State how many lines in the entries below contain the string "width", counting only matches in the same case. Reply with the number alone.

Text and element pointing records:
****

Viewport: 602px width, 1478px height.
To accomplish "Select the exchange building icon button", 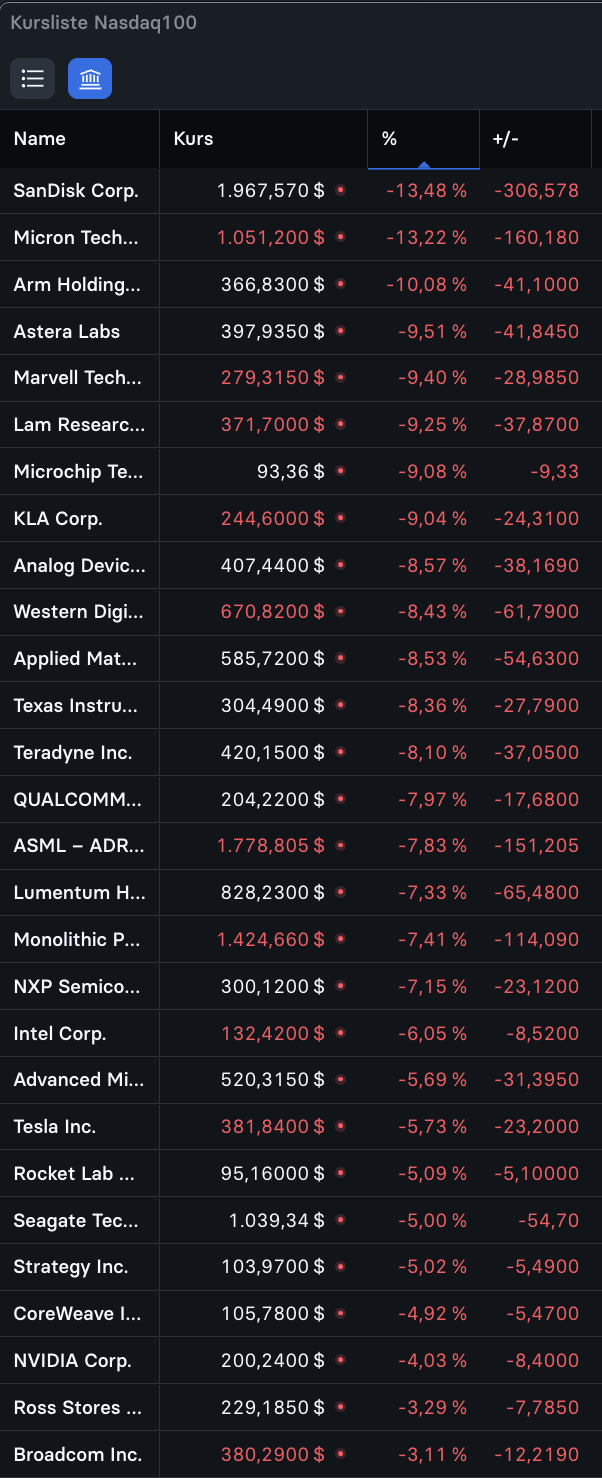I will pyautogui.click(x=90, y=79).
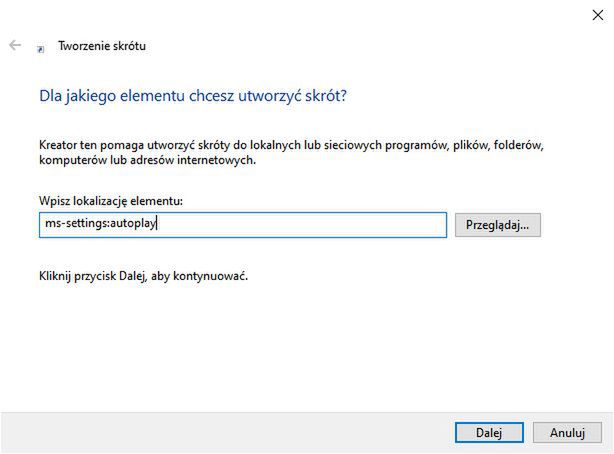Cancel the wizard with Anuluj
614x454 pixels.
click(x=566, y=432)
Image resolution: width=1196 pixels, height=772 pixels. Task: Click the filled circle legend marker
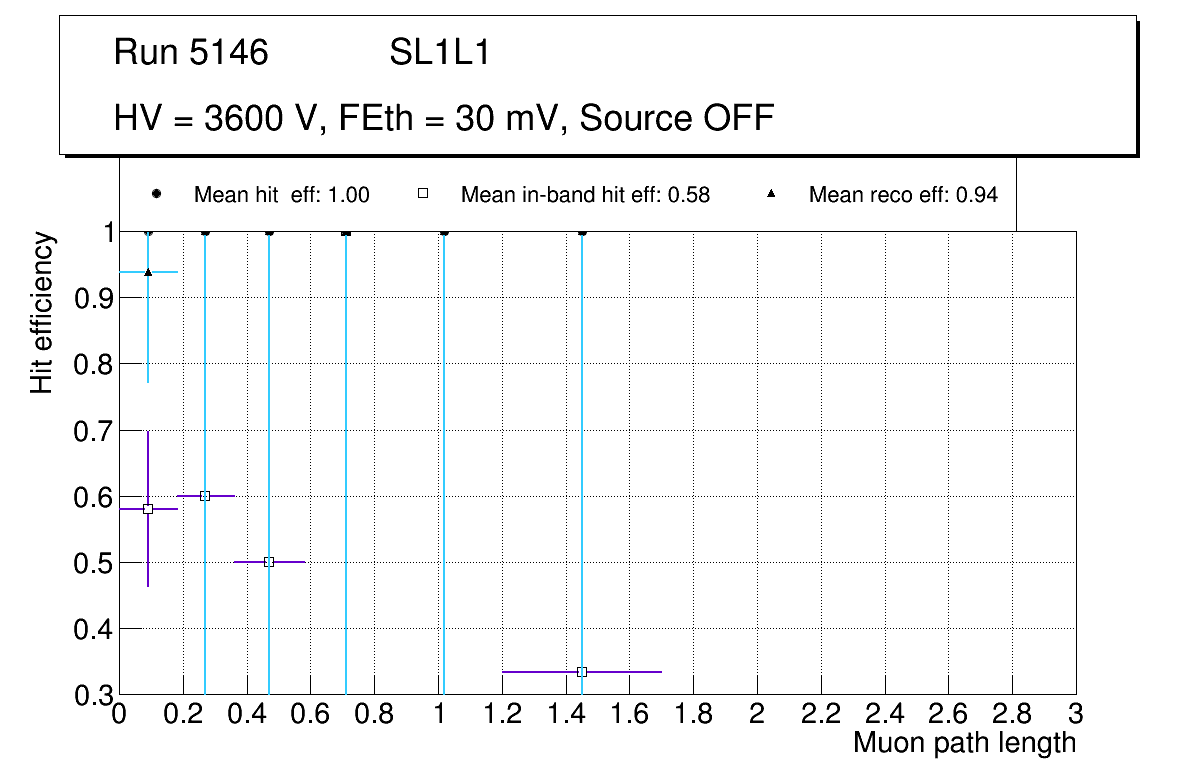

****

**Written response**
2